I find the Harvey doctrine to be akin to the judicially created sovereign immunity doctrine which was promoted under the false assumption that “the king can do no wrong.” I view the Harvey doctrine as a perpetration of the fallacious notion that “the landowner can do no wrong” under any facts or circumstances. The inherent folly of such an erroneous supposition is, in my mind, beyond debate given the overwhelming proliferation of residential swimming pools in modern society.

The better standard, in my opinion, is that which has been adopted by the vast majority of jurisdictions around the country, and is set forth in Section 339 of the Restatement of the Law 2d, Torts (1965) 197, entitled “Artificial Conditions Highly Dangerous to Trespassing Children,” as follows:

“A possessor of land is subject to liability for physical harm to children trespassing thereon caused by an artificial condition upon the land if
“(a) the place where the condition exists is one upon which the possessor knows or has reason to know that children are likely to trespass, and
“(b) the condition is one of which the possessor knows or has reason to know and which he realizes or should realize will involve an unreasonable risk of death or serious bodily harm to such children, and
“(c) the children because of their youth do not discover the condition or realize the risk involved in intermeddling with it or in coming within the area made dangerous by it, and
“(d) the utility to the possessor of maintaining the condition and the burden of eliminating the danger are slight as compared with the risk to children involved, and
“(e) the possessor fails to exercise reasonable care to eliminate the danger or otherwise to protect the children.”

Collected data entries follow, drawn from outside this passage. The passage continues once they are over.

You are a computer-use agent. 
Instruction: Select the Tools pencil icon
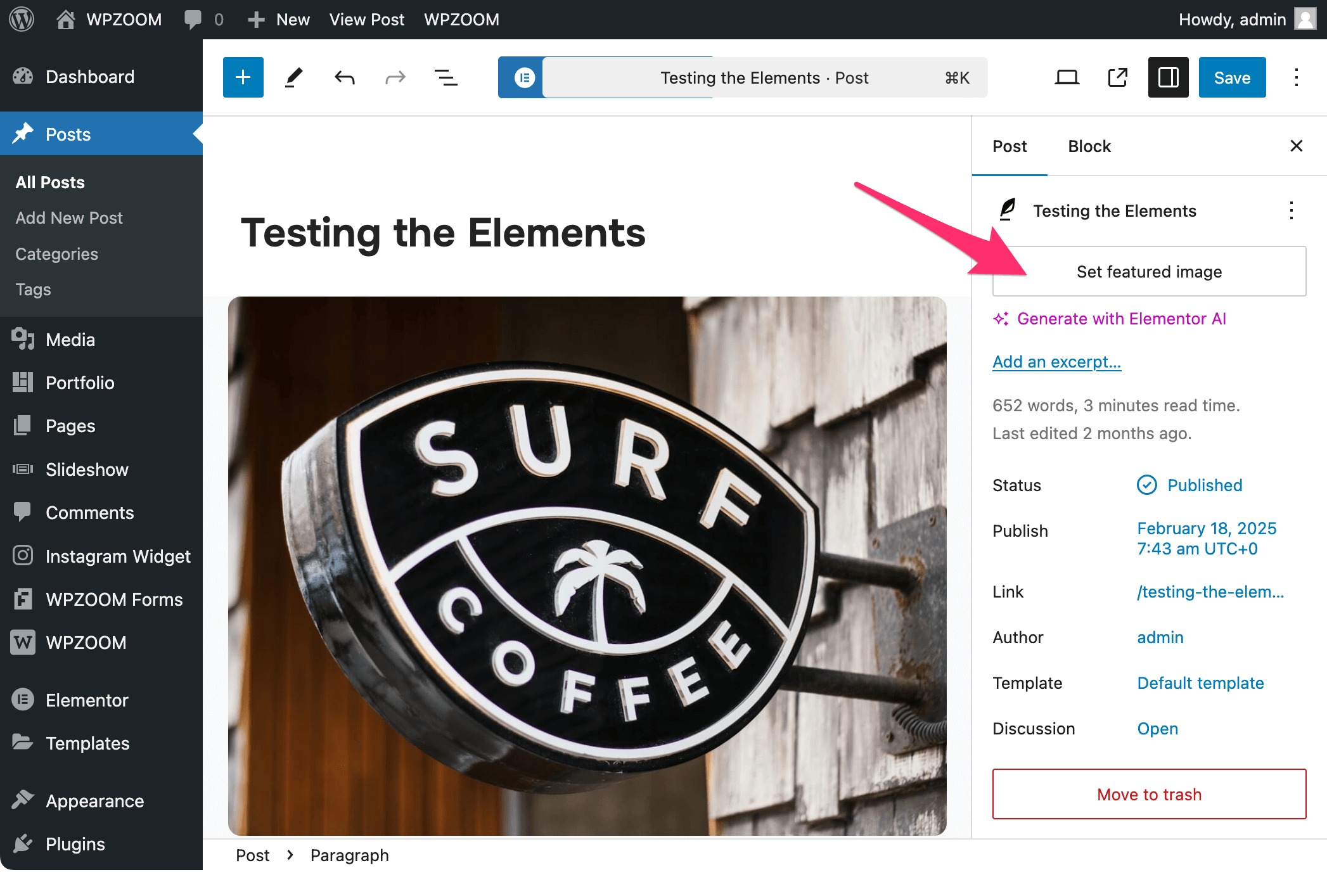293,77
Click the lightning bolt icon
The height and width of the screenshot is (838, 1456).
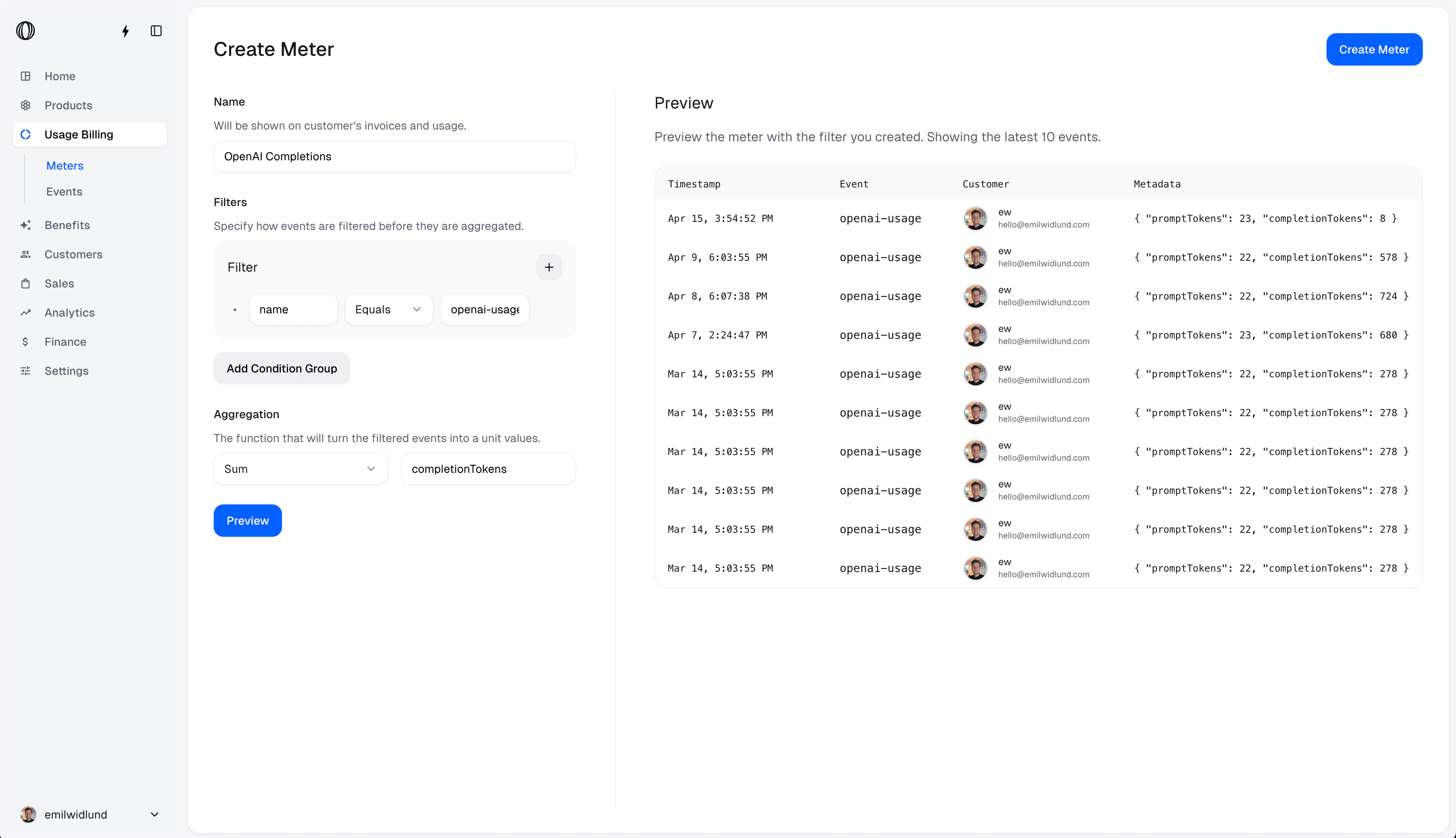point(125,31)
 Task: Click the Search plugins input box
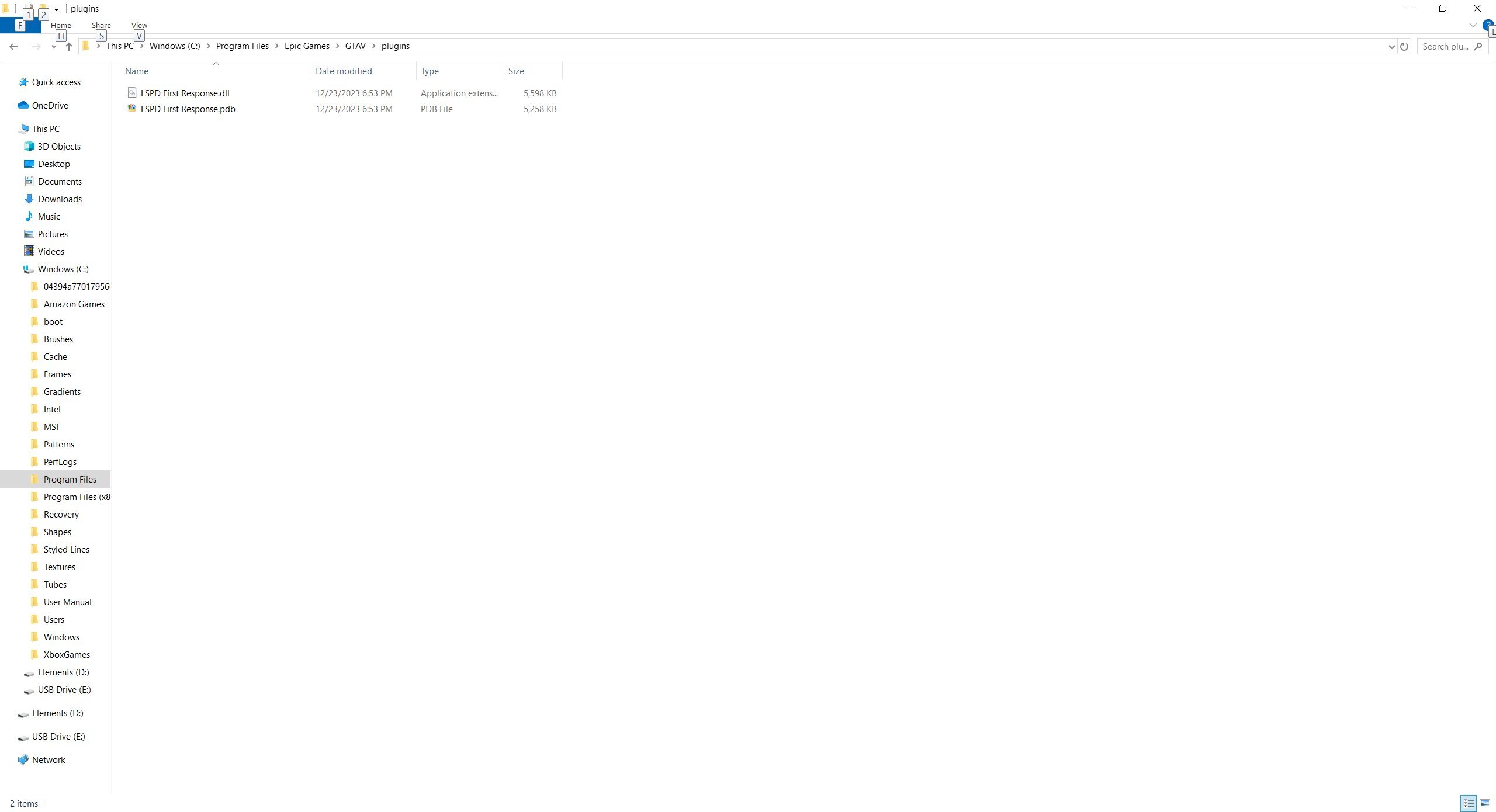[x=1446, y=47]
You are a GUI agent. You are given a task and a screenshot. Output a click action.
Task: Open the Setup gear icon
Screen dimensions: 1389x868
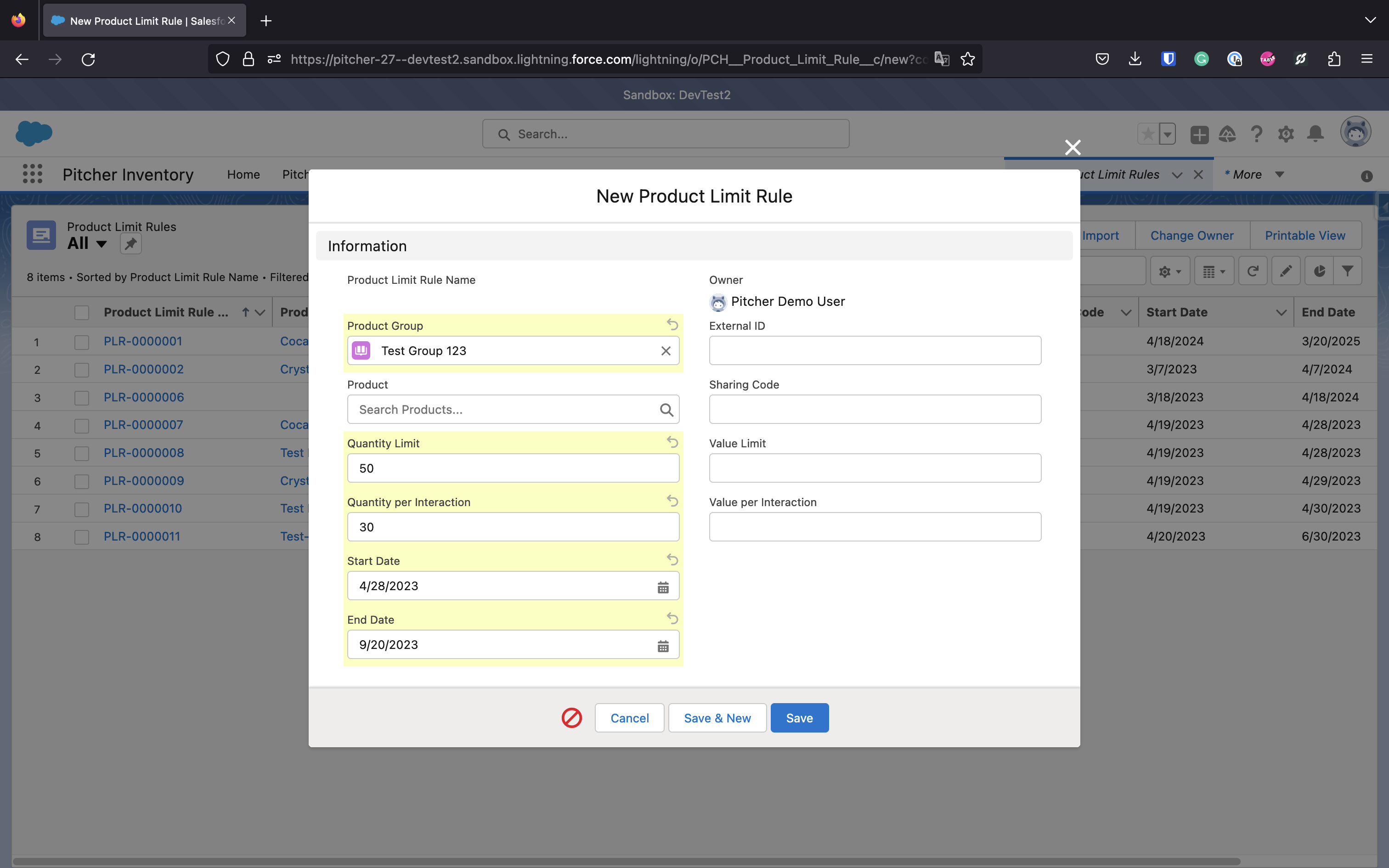click(x=1286, y=134)

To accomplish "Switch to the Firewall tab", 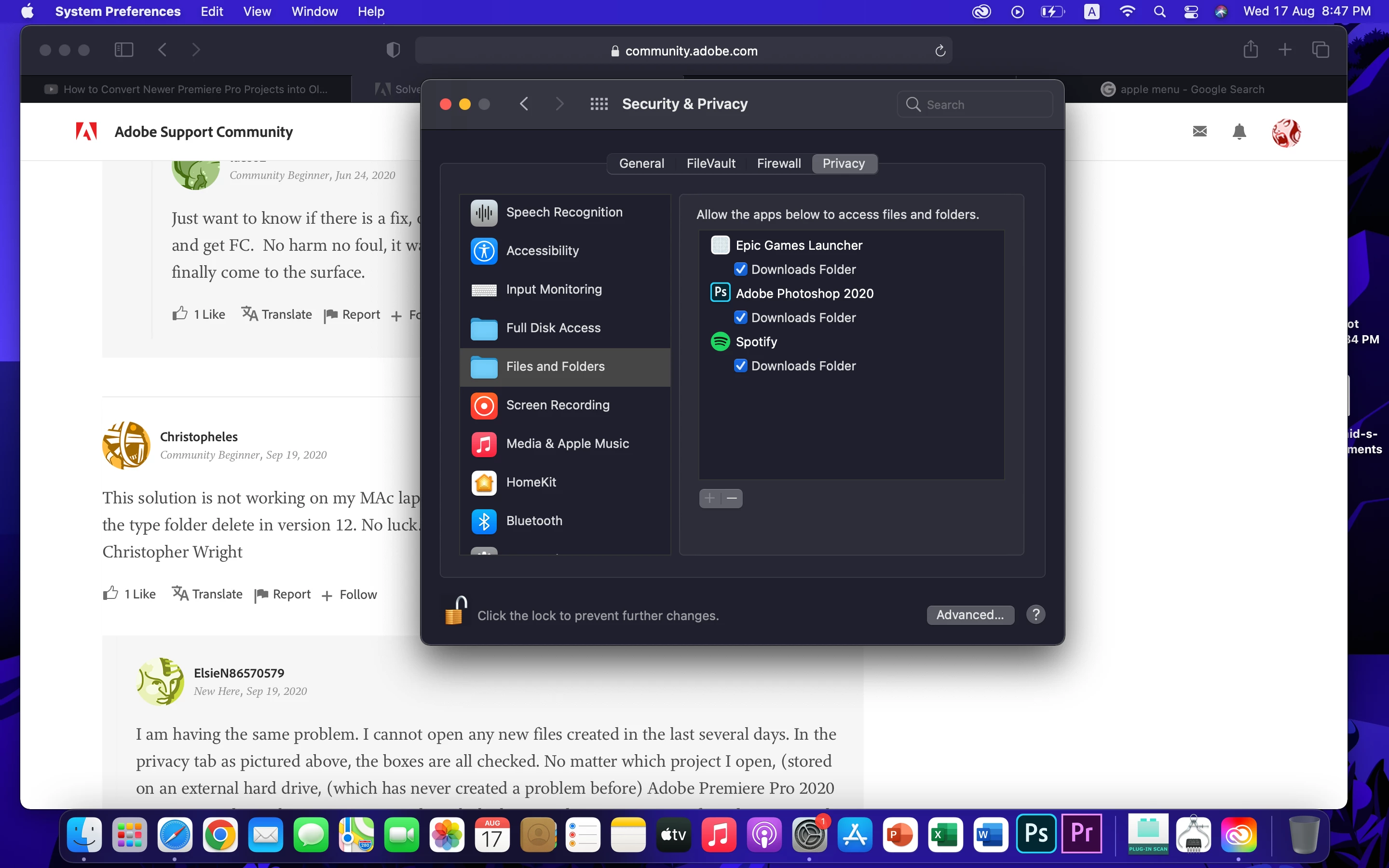I will [x=778, y=163].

This standard, unlike the Harvey doctrine, presents a fair and workable scheme to assist courts in determining whether liability under the circumstances of a particular cause is warranted.

*63One commentator has noted that “[t]he increase in the number of swimming pools in the last few years has been one of truly staggering proportion.” Annotation (1968), 20 A.L.R. 3d 1395, 1398. It seems, however, that nearly eighteen years after this accurate observation this court is content to stubbornly resist acknowledgment of this aspect of modern society by blindly adhering to the Harvey doctrine.

Adoption of the aforementioned Restatement standard will not, as the majority seems to intimate, automatically impose liability on defendants. What is at stake, however, is whether the plaintiff has stated a cause of action and deserves his day in court. Notions of fairness and justice dictate that both of these considerations be answered in the affirmative. In addition, questions of duty and foreseeability are better left to the trier-of-fact, as is the case in most actions sounding in negligence, instead of the summary finding of no liability as was rendered below.

Therefore, I would overrule Harvey in light of its obsolescence in modern society and adopt the Restatement standard, thereby reversing the decision of the court of appeals and remanding the cause to the trial court for a fair and reasonable disposition of this tragic set of circumstances.